花火大会の再開が決定「誰一人事故やけがのないように」
そんな中、市は、去年実施した市民へのアンケートで再開に前向きな回答が9割近くにのぼったとして、主催者に安全対策を求めたうえで、市が後援する形での再開を認めると発表しました。
(福知山市 大橋一夫市長)「11年ぶりに開催される。市民については9割近い方が花火の再開を望んでおられる。あるいは地域の活性化を頑張っていきたいと」
(福知山HANABI実行委員会 奥田友昭実行委員長)「安全性を僕らも大前提においていますので。帰られるまで、21時くらいですかね、しっかりそこまで誰一人事故やけがのないようにしていきたい」
今年の花火大会で実行委員長を務める奥田友昭さん(43)。地元にみんなが集まる場所を復活させたいと委員長を買って出ました。
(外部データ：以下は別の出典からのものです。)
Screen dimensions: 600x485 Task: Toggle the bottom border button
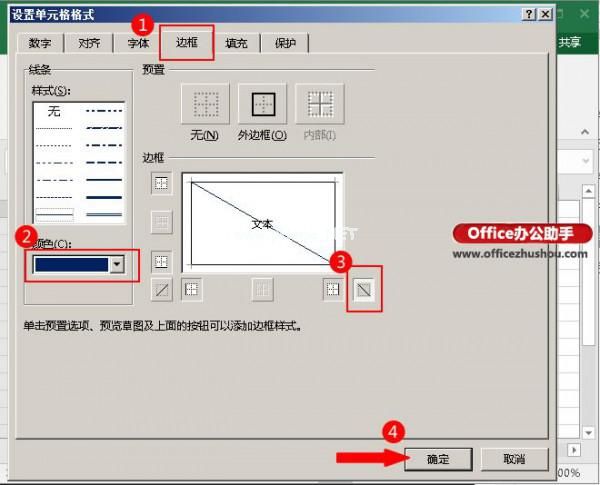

(奥田友昭さん)「このまちで生まれ育って43年で、花火は子どものころからずっとあった風景。お盆になったら、知り合いが帰ってきたりとか、『久しぶり』『ただいま』『おかえり』とか、親戚が集まったり、一緒に花火を見るとか。久しぶりに帰ってきてもらう理由を作りたかった」
再開に向けて、連絡が取れた事故の被害者やその家族には、安全対策について丁寧に説明し理解を求めてきました。
露店は炭火とIH以外の火気使用を禁止に
例えば、以前の花火大会では、露店の出店規制が不十分で見物客が多く集まる河川敷にも店が立ち並んでいましたが、今回は河川敷から離れた公園内に出店エリアを限定。事前に許可した15店舗のみで、炭火とIH調理器具以外の火気の使用を禁止しました。
(奥田友昭さん)「今回特に重視しているのは、露店の火気による事故。露店はIHなどに限って火気を使わない状態で、爆発事故とかが起きないように対策をしている感じです。安全に来ていただいて、安全に帰ってもらうのが僕らが今回目指している形」
8月6日、奥田さんたち実行委員は安全対策について再確認するため、露店を出す予定の店舗をまわりました。
(奥田さん)「火気やね。炭火を最初おこすときにバーナーとか言っていたけど、それもいったんやめてもらって、着火剤つけて、ちょっと時間かかりますけどそれで。送風機とかでバーっとやると。安全にやっていきましょう。お願いします」
(店の人)「お願いします」
息子の空くんを亡くした山名さん。事故以来、花火大会に足が向くことはありませんが、再開には反対しないと話します。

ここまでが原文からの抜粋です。